_What to work on:_
From the article about the elephants below, please pull out everything from "Dr Harish, also" down to "of sugar canes.", copied word for word.

_Source text:_
When these elephants showed it's not conflict they want

elephants
The elephants collected the loose bunches of sugar cane, which were already kept over the tightly wound loads on the trucks. Photo: special arrangement.

A few weeks ago, Dr Harish Valsan, an orthopaedic surgeon with Daya Hospital in Thrissur and his friend Ajith Kumar, also a doctor, were returning from Mysuru after attending an orthopaedic conference in Mysuru.

They were travelling by car and as they drove near the Sathyamangalam forest the duo encountered a slight traffic block. The medicos noticed that a group of elephants were waiting behind a small bamboo grove by the roadside.

Dr Harish, also a wildlife photographer by passion, and Ajith went past them and stopped ahead to see what was going on. To their surprise, the doctors witnessed the herd moving onto the road and stopping gently three trucks full of sugar canes.

The drivers stopped the trucks and got out. The doctors saw some loose bunches of sugar cane were already kept over the tightly wound loads. Those loose sugar canes seemed to have been kept deliberately on all the trucks for the sake of the pachyderms and they took the canes without bothering the main load.

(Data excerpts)

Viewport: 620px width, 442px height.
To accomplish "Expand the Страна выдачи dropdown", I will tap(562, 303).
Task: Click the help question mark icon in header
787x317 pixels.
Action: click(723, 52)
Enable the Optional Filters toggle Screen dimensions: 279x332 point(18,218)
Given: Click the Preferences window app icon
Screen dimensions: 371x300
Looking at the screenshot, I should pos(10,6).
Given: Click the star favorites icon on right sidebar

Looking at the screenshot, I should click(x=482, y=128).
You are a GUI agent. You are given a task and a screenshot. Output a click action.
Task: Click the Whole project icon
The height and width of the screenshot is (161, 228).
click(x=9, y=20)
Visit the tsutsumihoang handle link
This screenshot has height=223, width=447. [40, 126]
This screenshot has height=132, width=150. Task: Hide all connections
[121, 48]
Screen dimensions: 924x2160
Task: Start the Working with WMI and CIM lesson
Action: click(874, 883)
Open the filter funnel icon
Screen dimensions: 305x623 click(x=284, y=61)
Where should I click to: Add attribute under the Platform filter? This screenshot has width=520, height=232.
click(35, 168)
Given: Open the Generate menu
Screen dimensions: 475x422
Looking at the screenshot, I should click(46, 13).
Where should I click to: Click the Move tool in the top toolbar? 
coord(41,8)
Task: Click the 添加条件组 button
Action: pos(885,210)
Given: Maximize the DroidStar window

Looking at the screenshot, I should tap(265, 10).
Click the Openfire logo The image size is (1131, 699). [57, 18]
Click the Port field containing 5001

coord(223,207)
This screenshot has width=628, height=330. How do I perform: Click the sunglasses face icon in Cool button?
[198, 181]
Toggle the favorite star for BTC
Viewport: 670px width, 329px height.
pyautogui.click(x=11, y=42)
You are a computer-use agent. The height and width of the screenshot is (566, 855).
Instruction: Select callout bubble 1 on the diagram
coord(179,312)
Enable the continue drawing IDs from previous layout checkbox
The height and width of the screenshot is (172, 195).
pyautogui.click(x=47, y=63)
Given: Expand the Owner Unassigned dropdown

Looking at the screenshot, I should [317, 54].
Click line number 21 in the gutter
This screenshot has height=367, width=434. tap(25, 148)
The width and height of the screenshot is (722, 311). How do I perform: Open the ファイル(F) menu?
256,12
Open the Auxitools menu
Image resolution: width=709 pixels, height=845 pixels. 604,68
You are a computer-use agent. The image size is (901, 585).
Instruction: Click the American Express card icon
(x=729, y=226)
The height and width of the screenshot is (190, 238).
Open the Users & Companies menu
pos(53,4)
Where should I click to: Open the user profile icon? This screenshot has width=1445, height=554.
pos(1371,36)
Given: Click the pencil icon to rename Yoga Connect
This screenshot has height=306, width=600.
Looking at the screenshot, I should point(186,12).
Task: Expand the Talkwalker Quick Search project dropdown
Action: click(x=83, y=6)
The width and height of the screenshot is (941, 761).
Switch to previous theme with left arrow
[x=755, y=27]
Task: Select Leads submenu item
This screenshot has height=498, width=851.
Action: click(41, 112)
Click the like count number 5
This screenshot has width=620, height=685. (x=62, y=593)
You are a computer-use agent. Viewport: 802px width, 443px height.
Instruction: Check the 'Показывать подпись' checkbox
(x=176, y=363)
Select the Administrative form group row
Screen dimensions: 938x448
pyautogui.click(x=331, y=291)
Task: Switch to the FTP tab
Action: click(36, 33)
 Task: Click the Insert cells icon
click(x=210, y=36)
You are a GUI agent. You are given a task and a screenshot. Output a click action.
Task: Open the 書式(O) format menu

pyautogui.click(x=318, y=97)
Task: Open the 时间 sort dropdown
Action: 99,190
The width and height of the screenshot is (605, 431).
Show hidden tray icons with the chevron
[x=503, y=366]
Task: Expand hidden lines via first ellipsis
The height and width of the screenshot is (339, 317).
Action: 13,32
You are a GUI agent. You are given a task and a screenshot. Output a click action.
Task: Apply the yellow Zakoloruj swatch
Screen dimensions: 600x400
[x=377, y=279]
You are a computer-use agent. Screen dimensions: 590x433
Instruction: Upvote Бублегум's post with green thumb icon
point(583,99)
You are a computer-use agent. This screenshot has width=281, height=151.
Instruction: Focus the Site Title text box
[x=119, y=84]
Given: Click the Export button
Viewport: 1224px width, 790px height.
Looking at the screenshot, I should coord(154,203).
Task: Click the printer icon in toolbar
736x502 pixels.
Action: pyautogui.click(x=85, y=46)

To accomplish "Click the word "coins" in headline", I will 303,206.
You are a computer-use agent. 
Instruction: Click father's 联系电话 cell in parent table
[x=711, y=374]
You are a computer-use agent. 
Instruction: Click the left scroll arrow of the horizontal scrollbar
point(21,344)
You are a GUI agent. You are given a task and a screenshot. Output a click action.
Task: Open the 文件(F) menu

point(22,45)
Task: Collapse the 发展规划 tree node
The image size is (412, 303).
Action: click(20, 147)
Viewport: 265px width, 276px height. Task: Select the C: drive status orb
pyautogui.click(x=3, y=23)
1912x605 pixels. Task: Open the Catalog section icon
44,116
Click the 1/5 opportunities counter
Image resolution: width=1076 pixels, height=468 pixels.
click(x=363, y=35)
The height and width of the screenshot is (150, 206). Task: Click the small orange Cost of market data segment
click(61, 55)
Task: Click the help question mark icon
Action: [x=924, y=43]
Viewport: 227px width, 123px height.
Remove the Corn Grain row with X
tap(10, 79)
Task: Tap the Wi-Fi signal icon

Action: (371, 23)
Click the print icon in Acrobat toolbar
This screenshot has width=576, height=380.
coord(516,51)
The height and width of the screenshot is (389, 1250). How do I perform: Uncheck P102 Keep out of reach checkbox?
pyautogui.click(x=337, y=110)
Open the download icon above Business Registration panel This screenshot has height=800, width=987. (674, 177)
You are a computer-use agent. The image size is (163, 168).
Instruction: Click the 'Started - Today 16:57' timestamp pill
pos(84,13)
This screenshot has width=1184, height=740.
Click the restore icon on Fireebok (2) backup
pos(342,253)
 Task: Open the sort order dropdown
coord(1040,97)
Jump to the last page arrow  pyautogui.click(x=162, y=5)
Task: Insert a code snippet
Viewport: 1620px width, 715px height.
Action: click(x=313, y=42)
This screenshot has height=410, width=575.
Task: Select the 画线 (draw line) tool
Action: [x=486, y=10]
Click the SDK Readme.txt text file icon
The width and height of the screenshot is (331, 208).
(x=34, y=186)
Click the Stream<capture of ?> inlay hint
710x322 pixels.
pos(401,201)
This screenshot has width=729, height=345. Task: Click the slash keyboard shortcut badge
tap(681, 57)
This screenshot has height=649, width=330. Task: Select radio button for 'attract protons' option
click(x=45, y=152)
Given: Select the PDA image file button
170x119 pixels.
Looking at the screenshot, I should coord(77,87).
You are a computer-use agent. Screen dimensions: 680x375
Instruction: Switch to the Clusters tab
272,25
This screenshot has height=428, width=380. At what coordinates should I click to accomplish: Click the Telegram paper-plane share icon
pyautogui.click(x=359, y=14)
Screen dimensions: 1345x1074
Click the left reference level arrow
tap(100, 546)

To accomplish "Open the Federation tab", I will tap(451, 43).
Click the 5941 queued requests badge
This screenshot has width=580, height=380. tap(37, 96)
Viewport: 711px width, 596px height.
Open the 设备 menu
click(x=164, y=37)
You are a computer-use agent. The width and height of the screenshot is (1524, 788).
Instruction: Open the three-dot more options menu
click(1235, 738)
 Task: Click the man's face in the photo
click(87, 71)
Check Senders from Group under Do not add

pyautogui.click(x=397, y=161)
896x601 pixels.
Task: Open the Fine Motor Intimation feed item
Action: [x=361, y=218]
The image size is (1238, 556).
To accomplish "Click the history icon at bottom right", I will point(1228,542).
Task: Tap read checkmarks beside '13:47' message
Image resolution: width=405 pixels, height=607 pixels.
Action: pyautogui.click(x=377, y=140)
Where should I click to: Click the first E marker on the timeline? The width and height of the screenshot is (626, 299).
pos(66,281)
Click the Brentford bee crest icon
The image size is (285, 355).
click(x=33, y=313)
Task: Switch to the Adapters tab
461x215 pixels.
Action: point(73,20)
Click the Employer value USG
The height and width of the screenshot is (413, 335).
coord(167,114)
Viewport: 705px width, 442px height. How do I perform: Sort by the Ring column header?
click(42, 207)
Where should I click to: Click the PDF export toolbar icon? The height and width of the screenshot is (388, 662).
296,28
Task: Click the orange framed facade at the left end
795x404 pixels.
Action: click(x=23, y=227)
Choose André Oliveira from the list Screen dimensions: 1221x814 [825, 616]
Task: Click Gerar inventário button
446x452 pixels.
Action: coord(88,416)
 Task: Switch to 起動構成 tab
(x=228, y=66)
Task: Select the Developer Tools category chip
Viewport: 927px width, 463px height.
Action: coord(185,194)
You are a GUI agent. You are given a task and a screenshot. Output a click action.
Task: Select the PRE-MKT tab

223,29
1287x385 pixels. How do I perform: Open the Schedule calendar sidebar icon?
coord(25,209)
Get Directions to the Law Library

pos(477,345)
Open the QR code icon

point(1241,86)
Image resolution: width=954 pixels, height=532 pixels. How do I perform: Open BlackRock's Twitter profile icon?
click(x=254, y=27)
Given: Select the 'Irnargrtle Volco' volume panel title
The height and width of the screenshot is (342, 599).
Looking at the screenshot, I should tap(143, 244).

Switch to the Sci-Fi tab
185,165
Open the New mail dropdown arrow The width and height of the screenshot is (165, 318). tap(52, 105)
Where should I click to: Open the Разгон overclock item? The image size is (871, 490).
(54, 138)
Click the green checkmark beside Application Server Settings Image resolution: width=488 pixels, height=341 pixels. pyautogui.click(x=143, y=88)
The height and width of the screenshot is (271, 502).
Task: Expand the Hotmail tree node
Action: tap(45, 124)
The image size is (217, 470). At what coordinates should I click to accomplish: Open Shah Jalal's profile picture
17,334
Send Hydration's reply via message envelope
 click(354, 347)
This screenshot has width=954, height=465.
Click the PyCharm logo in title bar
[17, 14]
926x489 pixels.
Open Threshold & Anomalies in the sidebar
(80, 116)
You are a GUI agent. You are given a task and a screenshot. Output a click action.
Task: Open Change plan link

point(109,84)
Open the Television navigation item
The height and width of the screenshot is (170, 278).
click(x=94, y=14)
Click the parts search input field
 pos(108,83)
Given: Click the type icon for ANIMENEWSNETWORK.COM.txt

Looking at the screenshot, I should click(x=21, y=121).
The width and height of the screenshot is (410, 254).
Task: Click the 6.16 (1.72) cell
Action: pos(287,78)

_Answer box:_
Dr Harish, also a wildlife photographer by passion, and Ajith went past them and stopped ahead to see what was going on. To their surprise, the doctors witnessed the herd moving onto the road and stopping gently three trucks full of sugar canes.